**EXCERPT TO READ**
########################################
An Evaluation of Backpropagation Interpretability for Graph Classification with Deep Learning

 

A summary of the IEEE BigData 2020 research paper by Kenneth Teo Tian Shun, Eko Edita Limanta, and Arijit Khan

 

[Graph Classification] Graph data are ubiquitous in many domains, such as social networks, knowledge graphs, biological networks, geo-spatial road networks, and internet-of-things. There are plenty of interest and applications in developing high-quality machine learning techniques for classifying graph objects, including cheminformatics (e.g., compounds that are active or inactive for some target) [1], [2] and bioinformatics (e.g., classifying proteins into different families) [3], malware detection and classification with call graphs [18]. There are two research directions for classification tasks on graphs: (1) Given a single large graph, infer labels of individual nodes (the node classification problem) [4], [5]; and (2) given a set of graphs with different structure and sizes, predict the class labels of unseen graphs (the graph classification problem) [6], [7], [19]. We focus on the second problem — graph classification, which is more difficult because graph datasets contain graphs with varying numbers of nodes and edges.

 

[Why Deep Learning in Graph Classification] Unlike images, general graphs do not have regular grid-like structures, and the neighborhood size of each node varies to a great extent. The lack of ordered vector representation limits the applicability of machine learning on graphs, and consequently, makes it difficult to build a classifier directly over the graph space [19], [7]. In the past, graph kernels (e.g., random walks, shortest paths, cyclic patterns, subtrees, graphlets, and subgraph kernels) [8] and feature based classification (e.g., frequent and significant subgraphs) methods [9], [10] were developed. Due to the challenges of feature engineering, coupled with the hardness of subgraph mining and isomorphism testing, deep learning methods are increasingly becoming popular. In particular, the end-to-end nature of learning in convolutional neural networks (CNNs) and their ability to extract localized spatial features, have turned them into powerful tools for learning from a large corpus of data including graphs. We focus on three state-of-the-art graph convolutional neural networks (GCNNs): GCNN with global average pooling (GCNN+GAP)[11], [5], DGCNN [19], and DIFFPOOL [7], as well as their variants.

 

[Interpretability Challenges in Deep Learning-based Graph Classification] Deep learning models and neural networks are “black-box” — it is inherently difficult to understand which aspects of the input data drive the decisions of the network. Interpretability can improve the model’s transparency related to fairness, privacy, and other safety challenges, thus enhancing the trust in decision-critical applications [12], [13]. Network data are complex, noisy, and content-rich. End users (e.g., data scientists, business analysts) often find them difficult to query and explore [14]. Hence, it is even more critical to provide human-understandable interpretation over classification results on such datasets. While interpretability for GCNNs is an open area of research, inspired by recent interpretability tools for CNNs, in this work we investigate three backpropagation based post-hoc interpretability methods: (1) saliency map with contrastive gradients (CG) [15], (2) gradient-weighted class activation mapping (Grad-CAM) [16], and (3) deep learning important features (DeepLIFT) [17]. We conduct a thorough experimental evaluation of these interpretability methods in conjunction with three state-of-the-art graph convolutional neural networks: GCNN+GAP [11], [5], DGCNN [19], and DIFFPOOL [7], and with their variants.
########################################
**DATASET EXTRACT**
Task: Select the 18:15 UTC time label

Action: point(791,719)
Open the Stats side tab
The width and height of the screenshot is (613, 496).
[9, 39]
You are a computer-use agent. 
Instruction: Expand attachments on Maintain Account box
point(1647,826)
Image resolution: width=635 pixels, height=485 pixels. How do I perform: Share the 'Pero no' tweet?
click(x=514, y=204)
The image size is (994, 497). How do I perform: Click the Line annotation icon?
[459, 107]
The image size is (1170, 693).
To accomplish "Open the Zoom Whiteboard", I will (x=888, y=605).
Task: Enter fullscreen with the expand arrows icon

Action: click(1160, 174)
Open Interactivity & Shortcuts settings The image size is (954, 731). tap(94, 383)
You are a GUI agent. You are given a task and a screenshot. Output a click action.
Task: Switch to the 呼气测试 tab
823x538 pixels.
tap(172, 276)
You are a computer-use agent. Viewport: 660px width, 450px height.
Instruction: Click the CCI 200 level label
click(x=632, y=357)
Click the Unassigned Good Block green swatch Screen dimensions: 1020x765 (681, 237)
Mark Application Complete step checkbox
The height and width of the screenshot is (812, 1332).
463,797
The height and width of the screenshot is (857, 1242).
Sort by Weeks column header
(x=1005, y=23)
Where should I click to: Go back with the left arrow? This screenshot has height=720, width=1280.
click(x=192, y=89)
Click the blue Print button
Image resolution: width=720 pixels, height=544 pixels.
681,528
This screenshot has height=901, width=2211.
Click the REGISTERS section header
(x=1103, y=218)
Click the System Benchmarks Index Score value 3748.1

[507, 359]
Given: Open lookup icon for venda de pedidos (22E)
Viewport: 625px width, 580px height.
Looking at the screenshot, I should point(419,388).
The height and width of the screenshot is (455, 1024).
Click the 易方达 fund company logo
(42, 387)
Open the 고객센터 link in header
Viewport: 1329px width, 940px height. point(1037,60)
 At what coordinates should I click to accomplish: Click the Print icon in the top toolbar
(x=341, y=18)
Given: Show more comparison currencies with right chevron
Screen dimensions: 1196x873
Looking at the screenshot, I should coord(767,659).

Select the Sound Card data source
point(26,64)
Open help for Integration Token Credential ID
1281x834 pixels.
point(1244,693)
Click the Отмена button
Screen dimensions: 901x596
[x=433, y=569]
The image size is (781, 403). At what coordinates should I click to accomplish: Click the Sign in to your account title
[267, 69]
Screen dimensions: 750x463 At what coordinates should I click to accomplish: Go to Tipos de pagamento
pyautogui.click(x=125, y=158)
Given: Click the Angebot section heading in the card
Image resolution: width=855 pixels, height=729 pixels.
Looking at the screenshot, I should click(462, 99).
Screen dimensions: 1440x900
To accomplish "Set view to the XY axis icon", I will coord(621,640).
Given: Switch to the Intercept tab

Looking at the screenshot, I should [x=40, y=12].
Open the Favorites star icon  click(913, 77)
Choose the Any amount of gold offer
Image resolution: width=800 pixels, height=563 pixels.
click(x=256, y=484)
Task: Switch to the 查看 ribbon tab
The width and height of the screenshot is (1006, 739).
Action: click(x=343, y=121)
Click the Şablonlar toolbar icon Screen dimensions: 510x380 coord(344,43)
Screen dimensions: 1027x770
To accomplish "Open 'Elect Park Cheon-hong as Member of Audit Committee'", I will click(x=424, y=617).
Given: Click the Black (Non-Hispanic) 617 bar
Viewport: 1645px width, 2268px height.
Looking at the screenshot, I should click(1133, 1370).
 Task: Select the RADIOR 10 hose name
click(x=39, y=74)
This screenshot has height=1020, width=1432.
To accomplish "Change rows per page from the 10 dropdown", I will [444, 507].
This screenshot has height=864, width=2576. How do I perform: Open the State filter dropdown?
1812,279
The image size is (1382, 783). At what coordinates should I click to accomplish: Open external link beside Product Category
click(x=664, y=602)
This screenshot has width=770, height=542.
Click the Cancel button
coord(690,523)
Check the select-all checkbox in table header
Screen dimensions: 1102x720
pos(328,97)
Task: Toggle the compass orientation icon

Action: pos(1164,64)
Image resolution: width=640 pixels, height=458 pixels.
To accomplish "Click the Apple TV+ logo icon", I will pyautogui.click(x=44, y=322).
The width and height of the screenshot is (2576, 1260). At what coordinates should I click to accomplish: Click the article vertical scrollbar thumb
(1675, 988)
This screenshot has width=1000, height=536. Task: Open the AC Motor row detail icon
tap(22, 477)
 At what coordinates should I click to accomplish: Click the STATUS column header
########################################
**TASKS AND EXERCISES**
(1) Using the graph classification summary, decide whether each statement agrees with it: (a) The authors focus on the node classification problem. (b) DeepLIFT is one of the three interpretability methods studied. (c) General graphs have regular grid-like structures, as images do. For each, answer yes or no and quote the deciding words.
(2) Translate this sentence from the graph classification summary into Spanish: "Network data are complex, noisy, and content-rich."
(3) Pick up the graph classification summary after its last sentence and carry it on.

**ANSWERS TO THE EXERCISE**
(1)
(a) No: "We focus on the second problem — graph classification"
(b) Yes: "(3) deep learning important features (DeepLIFT) [17]"
(c) No: "Unlike images, general graphs do not have regular grid-like structures"

(2) Los datos de red son complejos, ruidosos y ricos en contenido.

(3)
We design novel strategies for integrating them, measuring their efficiency and performance both qualitatively and quantitatively. We implement GCNNs and interpretability tools in a common environment, using same hyperparameters selection criteria, and present extensive empirical comparisons over five real-world graph datasets from different categories. We report their quantitative, visualization, and active subgraph based performance, compare them with the classic significant subgraph mining results [10], summarize their trade-offs, and provide guidelines for researchers and practitioners.

[Summary and our recommendation] The following table summarizes our recommendation levels of each interpretability method according to different performance metrics. The scale is from 1 to 4 stars, larger number of stars stands for higher recommendation. Clearly, there is no single winner.



(1) Considering various trade-offs, our recommended interpretability tools for graph classification are DeepLIFT, GradCAM, in combination with recent (and more accurate) GCNNs: DGCNN, DIFFPOOL, and its variant DIFFPOOL_D. (2) Grad-CAM is useful for class-discriminative visualization, whereas DeepLIFT can identify differences between two individual instances. (3) Finally, DIFFPOOL and DIFFPOOL_D can assist visualizing node clustering at various granularity, and this has the potential to identify active subgraphs, e.g., active functional groups for biological networks classification.

 

We open sourced an end-to-end framework (https://github.com/tsKenneth/interpretable-graph-classification) in which one can plug and play with different graph datasets, GCNNs, and backpropagation-based interpretability tools. In future, it would be interesting to test and model how high accuracy and fidelity could impact the user’s trust in the underlying graph classification tool, as well as to conduct usability analysis due to higher contrastivity, sparsity, explanation subgraph size, and efficiency.


For more information, click here for our paper. Code: GitHub.

 

References

[1] Z. Wu, B. Ramsundar, E. N. Feinberg, J. Gomes, C. Geniesse, A. S. Pappu, K. Leswing, and V. S. Pande, “MoleculeNet: A Benchmark for Molecular Machine Learning”, CoRR, vol. abs/1703.00564, 2017.

[2] D. Duvenaud, D. Maclaurin, J. A.-Iparraguirre, R. G.-Bombarelli, T. Hirzel, A. A.-Guzik, and R. P. Adams, “Convolutional Networks on Graphs for Learning Molecular Fingerprints,” NeurIPS, 2015.

[3] R. Sharan, S. Suthram, R. M. Kelley, T. Kuhn, S. McCuine, P. Uetz, T. Sittler, R. M. Karp, and T. Ideker, “Conserved Patterns of Protein Interaction in Multiple Species”, PNAS, vol. 102, no. 6, 2005.

[4] J. Bruna, W. Zaremba, A. Szlam, and Y. LeCun, “Spectral Networks and Locally Connected Networks on Graphs,” ICLR, 2014.

[5] T. N. Kipf and M. Welling, “Semi-Supervised Classification with Graph Convolutional Networks”, ICLR, 2017.

[6] D. Duvenaud, D. Maclaurin, J. A.-Iparraguirre, R. G.-Bombarelli, T. Hirzel, A. A.-Guzik, and R. P. Adams, “Convolutional Networks on Graphs for Learning Molecular Fingerprints,” NeurIPS, 2015.

[7] Z. Ying, J. You, C. Morris, X. Ren, W. L. Hamilton, and J. Leskovec, “Hierarchical Graph Representation Learning with Differentiable Pooling”, NeurIPS, 2018.

[8] S. V. N. Vishwanathan, N. N. Schraudolph, R. Kondor, and K. M. Borgwardt, “Graph Kernels”, J. Mach. Learn. Res., vol. 11, 2010.

[9] X. Yan, H. Cheng, J. Han, and P. S. Yu, “Mining Significant Graph Patterns by Leap Search”, SIGMOD, 2008.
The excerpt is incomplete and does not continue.